Task requirements
Look below for the line containing "Presse (1178, 62)"; from there, print each line exactly up to and including the line containing "Karriere (1017, 62)", and stop.

Available data
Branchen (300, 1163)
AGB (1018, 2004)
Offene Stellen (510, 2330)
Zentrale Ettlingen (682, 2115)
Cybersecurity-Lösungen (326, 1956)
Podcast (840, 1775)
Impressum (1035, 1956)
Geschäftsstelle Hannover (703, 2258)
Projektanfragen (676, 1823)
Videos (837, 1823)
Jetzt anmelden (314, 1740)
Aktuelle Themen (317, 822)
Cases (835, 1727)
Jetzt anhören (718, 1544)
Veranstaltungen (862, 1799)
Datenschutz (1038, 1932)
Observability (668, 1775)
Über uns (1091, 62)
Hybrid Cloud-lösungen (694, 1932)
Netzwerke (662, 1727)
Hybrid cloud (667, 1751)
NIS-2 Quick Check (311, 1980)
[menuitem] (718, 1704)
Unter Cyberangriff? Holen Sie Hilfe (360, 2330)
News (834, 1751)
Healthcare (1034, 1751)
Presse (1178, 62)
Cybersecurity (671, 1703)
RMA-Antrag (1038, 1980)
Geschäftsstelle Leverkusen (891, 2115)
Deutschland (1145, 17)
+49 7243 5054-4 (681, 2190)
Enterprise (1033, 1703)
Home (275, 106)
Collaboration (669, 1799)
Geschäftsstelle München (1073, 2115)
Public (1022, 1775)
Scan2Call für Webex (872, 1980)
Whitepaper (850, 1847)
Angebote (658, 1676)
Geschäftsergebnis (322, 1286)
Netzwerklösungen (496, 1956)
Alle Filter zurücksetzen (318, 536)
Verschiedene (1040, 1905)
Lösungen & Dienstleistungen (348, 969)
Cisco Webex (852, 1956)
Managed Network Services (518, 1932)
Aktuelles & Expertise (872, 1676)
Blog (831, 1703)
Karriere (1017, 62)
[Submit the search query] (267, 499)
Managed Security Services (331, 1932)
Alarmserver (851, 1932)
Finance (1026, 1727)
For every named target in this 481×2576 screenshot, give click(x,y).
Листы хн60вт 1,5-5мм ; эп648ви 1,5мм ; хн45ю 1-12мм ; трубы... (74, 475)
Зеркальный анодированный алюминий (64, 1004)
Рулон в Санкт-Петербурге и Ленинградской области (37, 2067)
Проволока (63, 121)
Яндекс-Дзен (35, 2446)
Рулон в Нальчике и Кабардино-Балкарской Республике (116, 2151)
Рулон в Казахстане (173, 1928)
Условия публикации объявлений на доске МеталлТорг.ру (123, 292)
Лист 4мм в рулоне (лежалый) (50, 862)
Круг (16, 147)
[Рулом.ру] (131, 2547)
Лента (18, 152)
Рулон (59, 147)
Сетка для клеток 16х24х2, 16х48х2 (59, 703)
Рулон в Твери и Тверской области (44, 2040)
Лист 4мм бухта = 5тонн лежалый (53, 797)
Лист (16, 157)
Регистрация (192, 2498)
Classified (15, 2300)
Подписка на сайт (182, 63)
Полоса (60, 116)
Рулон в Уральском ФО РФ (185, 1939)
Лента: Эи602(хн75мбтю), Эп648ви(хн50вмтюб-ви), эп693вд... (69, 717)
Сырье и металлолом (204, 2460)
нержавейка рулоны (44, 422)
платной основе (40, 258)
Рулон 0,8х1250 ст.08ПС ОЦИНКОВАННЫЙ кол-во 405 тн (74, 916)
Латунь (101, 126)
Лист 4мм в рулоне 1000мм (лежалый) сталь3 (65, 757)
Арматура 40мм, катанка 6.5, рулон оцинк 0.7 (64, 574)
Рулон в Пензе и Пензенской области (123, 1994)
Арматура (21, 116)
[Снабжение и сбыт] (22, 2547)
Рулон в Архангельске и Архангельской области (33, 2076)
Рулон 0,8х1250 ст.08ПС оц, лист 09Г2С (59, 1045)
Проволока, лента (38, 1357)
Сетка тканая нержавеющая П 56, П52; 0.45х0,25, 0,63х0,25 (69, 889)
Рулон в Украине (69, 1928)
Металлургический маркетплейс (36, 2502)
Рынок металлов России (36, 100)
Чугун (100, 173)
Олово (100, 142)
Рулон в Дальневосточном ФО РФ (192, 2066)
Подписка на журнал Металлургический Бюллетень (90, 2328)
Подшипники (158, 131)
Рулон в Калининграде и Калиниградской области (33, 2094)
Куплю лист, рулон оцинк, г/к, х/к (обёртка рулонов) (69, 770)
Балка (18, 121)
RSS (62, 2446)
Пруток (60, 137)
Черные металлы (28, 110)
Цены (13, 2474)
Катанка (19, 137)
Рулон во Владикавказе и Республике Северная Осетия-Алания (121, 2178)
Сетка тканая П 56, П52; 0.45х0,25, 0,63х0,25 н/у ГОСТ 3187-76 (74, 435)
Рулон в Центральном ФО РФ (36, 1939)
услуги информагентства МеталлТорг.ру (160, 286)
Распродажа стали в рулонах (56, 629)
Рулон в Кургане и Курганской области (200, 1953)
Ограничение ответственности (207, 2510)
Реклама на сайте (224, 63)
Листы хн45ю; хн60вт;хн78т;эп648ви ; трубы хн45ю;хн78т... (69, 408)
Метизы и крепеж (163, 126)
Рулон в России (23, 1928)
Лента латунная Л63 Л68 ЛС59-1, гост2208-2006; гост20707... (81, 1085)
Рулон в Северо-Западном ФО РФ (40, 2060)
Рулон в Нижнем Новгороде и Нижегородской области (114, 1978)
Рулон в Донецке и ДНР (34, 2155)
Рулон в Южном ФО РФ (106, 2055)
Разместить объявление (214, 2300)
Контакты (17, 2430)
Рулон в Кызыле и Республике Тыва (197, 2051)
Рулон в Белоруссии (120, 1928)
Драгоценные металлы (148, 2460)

Task output
Presse (1178, 62)
Cybersecurity (671, 1703)
RMA-Antrag (1038, 1980)
Geschäftsstelle Leverkusen (891, 2115)
Deutschland (1145, 17)
+49 7243 5054-4 (681, 2190)
Enterprise (1033, 1703)
Home (275, 106)
Collaboration (669, 1799)
Geschäftsstelle München (1073, 2115)
Public (1022, 1775)
Scan2Call für Webex (872, 1980)
Whitepaper (850, 1847)
Angebote (658, 1676)
Geschäftsergebnis (322, 1286)
Netzwerklösungen (496, 1956)
Alle Filter zurücksetzen (318, 536)
Verschiedene (1040, 1905)
Lösungen & Dienstleistungen (348, 969)
Cisco Webex (852, 1956)
Managed Network Services (518, 1932)
Aktuelles & Expertise (872, 1676)
Blog (831, 1703)
Karriere (1017, 62)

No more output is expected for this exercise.